Member Reviews

The Wrong Way of Presenting Murders at a Brazilian Diamond Mine

The story “of the Cinta Larga, a tribe that had no contact with the West until the 1960s and came to run an illegal diamond mine in the Amazon. Growing up in a remote corner of the world’s largest rainforest, Pio, Maria, and Oita learned to hunt wild pigs and tapirs, and gathered Brazil nuts and açaí berries from centuries-old trees. The first highway pierced through in 1960. Ranchers, loggers, and prospectors invaded, and the kids lost their families to terrible new weapons and diseases. Pushed by the government to assimilate, they struggled to figure out their new, capitalist reality, discovering its wonders—cars, refrigerators, TV sets, phones—as well as a way to acquire them: by selling the natural riches of their own forest home.

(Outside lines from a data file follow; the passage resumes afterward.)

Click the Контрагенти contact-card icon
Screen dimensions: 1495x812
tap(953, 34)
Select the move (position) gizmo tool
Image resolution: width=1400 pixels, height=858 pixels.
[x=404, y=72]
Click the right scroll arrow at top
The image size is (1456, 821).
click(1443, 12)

They had to partner with the white men who’d hunted them, but their wealth grew legendary, the envy of the nation—until decades of suppressed trauma erupted into a massacre, bloody retribution that made headlines across the globe.” Up until this point, I had no idea if this is a work of fiction or non-fiction. It seems to be fiction because the story focuses on three young characters, and describes events from their autobiographic perspective. “Based on six years of immersive reporting and research,” it “tells a unique kind of adventure story, one that begins with a river journey by Theodore Roosevelt and ends with smugglers from New York City’s Diamond District. It’s a story of survival against all odds; of the temptations of wealth and the dream of prosperity; of an ecosystem threatened by our hunger for resources; of genocide and revenge. It’s a tragedy as old as the first European encounters with Indigenous people, playing out in the present day…”
The “Prologue” opens on November 9, 2023 in Brazil, where the limping Nacoco Pio is accused of being among the “members” of his “tribe” who “took the lives of several prospectors” back in 2004 by a Judge. The story loses me as the author describes what Pio is thinking: it’s never a good sign that research has been done when the author says he can read a character’s mind, instead of reporting what this person said to them in an interview. After a long digression that distracts readers from the subject at hand, Pio is said to have “tried to stop the massacre”, and so he pleads innocent.
Chapter “1: A New Kind of Yearning” begins absurdly by arguing: “Pio could never forget the first time he saw a white person.” Would this really be that significant, if he saw a lot of them afterwards? And why does he call himself “wild” before this meeting, as if adopting concepts of barbarism imposed by colonialism? The next paragraph also begins absurdly: “Of course, the forest also provided sustenance…” The previous paragraph said it was a good place to hide, but it doesn’t need to be stated that there’s food in the forest…
There are many ways this book could have been written that would have made this narrative interesting and sympathetic, but the way it is written is not that way. There are curious fragments about getting a “bee hive”, but the details of being stung while getting it are omitted, as the author rushes forward to describe other foods. I turned to a random page, later on, and found this: “One of Pio’s most profound regrets, later in life, was that he didn’t give school more of a chance…” There’s a mention of him learning “to read” “more or less”, before a sentence leaps to add that he “even got along with the white kids”. What does reading have to do with tolerating white children, who were also trying to learn to read? This is an unreadable book: conclusion.